-- GIVEN REQUEST 1 --
Do these statements agree with the forum thread on negating ma zaal? For each, answer yes or no and quote the words of the thread that decide it.
(a) Mahaodeh says the example negates ma zaala itself.
(b) clevermizo says b- is the future tense marker in some dialects.
(c) clevermizo says "still" has a single one-to-one translation.
-- GIVEN REQUEST 2 --
Answer these questions from the forum thread on negating ma zaal.
(a) What does the first poster give as the logical way to say "I still dont go to school"?
(b) According to clevermizo, what does "I will still give it to him" mean?
(c) What example sentence does clevermizo give for "still" in the sense of ma zaal in the future?
-- GIVEN REQUEST 3 --
Please swap "circumstance" for "condition" in the forum thread on negating ma zaal and write out the passage from "So this is a" up to and including "than one usage.".

-- PAGE EXTRACT --
══════════

How would you negate 'ma zaal' ? Say you wanted to say 'I still dont remember' or 'I still dont go to school.' The logical way would be to say 'zilt ma afham' or 'zilt ma aroo7 elmadrasa' but i feel this is wrong. Could someone shed some light?


----------



## Mahaodeh

In the example you gave you are not negating ma zaala, you are negating what follows it. You would say: ما زلت لا أفهم.


----------



## DarrenLamb

How would you say 'I will still ....' ? Would you put the future tense on the verb and keep ma zilt? 

So 'I will still give it to you' for example would be 'ma zilt ba3a6eek iyyah' (b being the future tense marker, 7a3a6eek in other dialects I supose).


----------



## clevermizo

DarrenLamb said:


> How would you say 'I will still ....' ? Would you put the future tense on the verb and keep ma zilt?
> 
> So 'I will still give it to you' for example would be 'ma zilt ba3a6eek iyyah' (b being the future tense marker, 7a3a6eek in other dialects I supose).


 


_b-_ is not the standard future tense marker; it's the future tense marker in some dialects.

I'm not sure what you mean by using the verb أعطى. The expression ما زال means "still" in the sense of continuing. However:

"I will still give it to you"  *≠* "I will continue giving it to you."

So this is a different "still" in English. "I will still give it to him" means "I will give it to him, despite X" (where X is some circumstance). 

This I would translate as:

بالرغم عن س (ذلك، هذا الأمر، إلخ) سأعطيك إيّاه

This is a good example about how context and idiomatic usage is important. There won't be a single one-to-one translation for "still" since it has more than one usage.

However, using "still" in the sense of ما زال in the future could be a sentence like:

I will _still_ be studying Arabic next year.
(Next year I will continue my studies; I will not cease my studies.)

══════════

-- RECORD EXTRACTS --
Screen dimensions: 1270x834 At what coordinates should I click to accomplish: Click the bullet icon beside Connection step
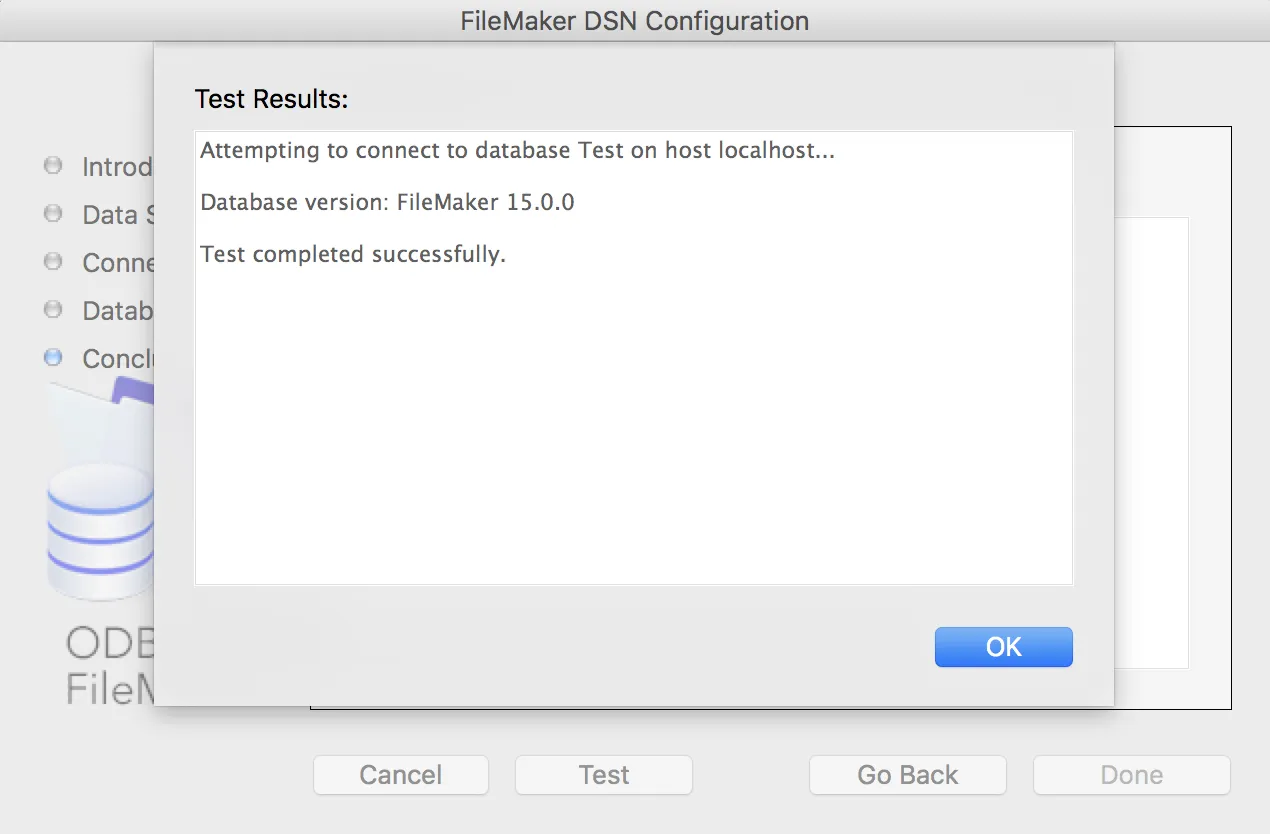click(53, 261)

══════════

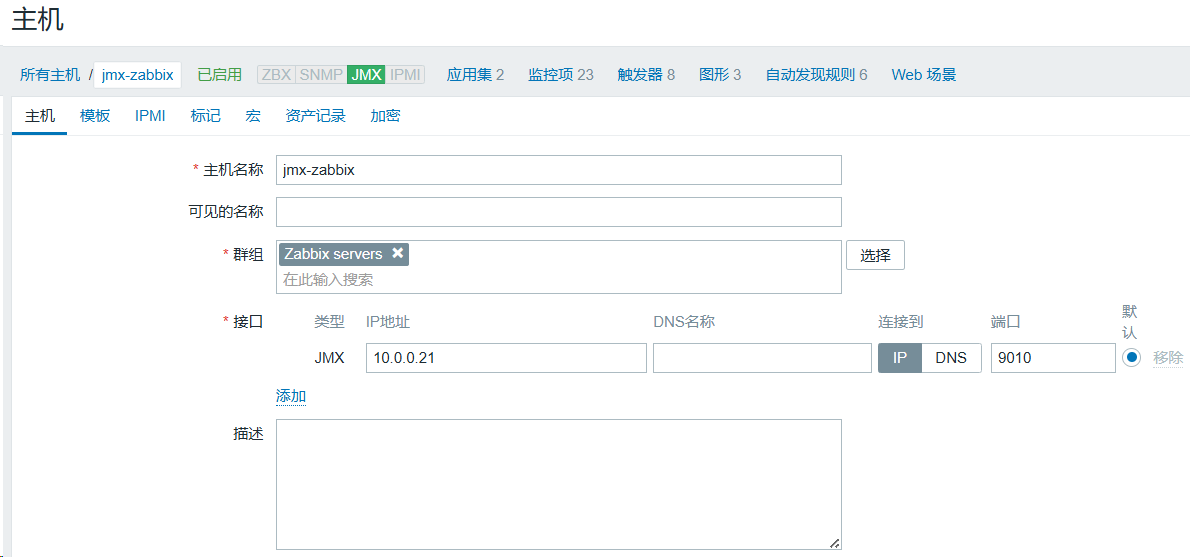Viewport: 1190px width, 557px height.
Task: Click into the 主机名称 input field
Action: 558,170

══════════

-- FINAL ANSWER 1 --
(a) No: "you are not negating ma zaala, you are negating what follows it"
(b) Yes: "it's the future tense marker in some dialects"
(c) No: "There won't be a single one-to-one translation for "still" since it has more than one usage."

-- FINAL ANSWER 2 --
(a) 'zilt ma aroo7 elmadrasa'
(b) "I will give it to him, despite X" (where X is some circumstance)
(c) I will still be studying Arabic next year.

-- FINAL ANSWER 3 --
So this is a different "still" in English. "I will still give it to him" means "I will give it to him, despite X" (where X is some condition). 

This I would translate as:

بالرغم عن س (ذلك، هذا الأمر، إلخ) سأعطيك إيّاه

This is a good example about how context and idiomatic usage is important. There won't be a single one-to-one translation for "still" since it has more than one usage.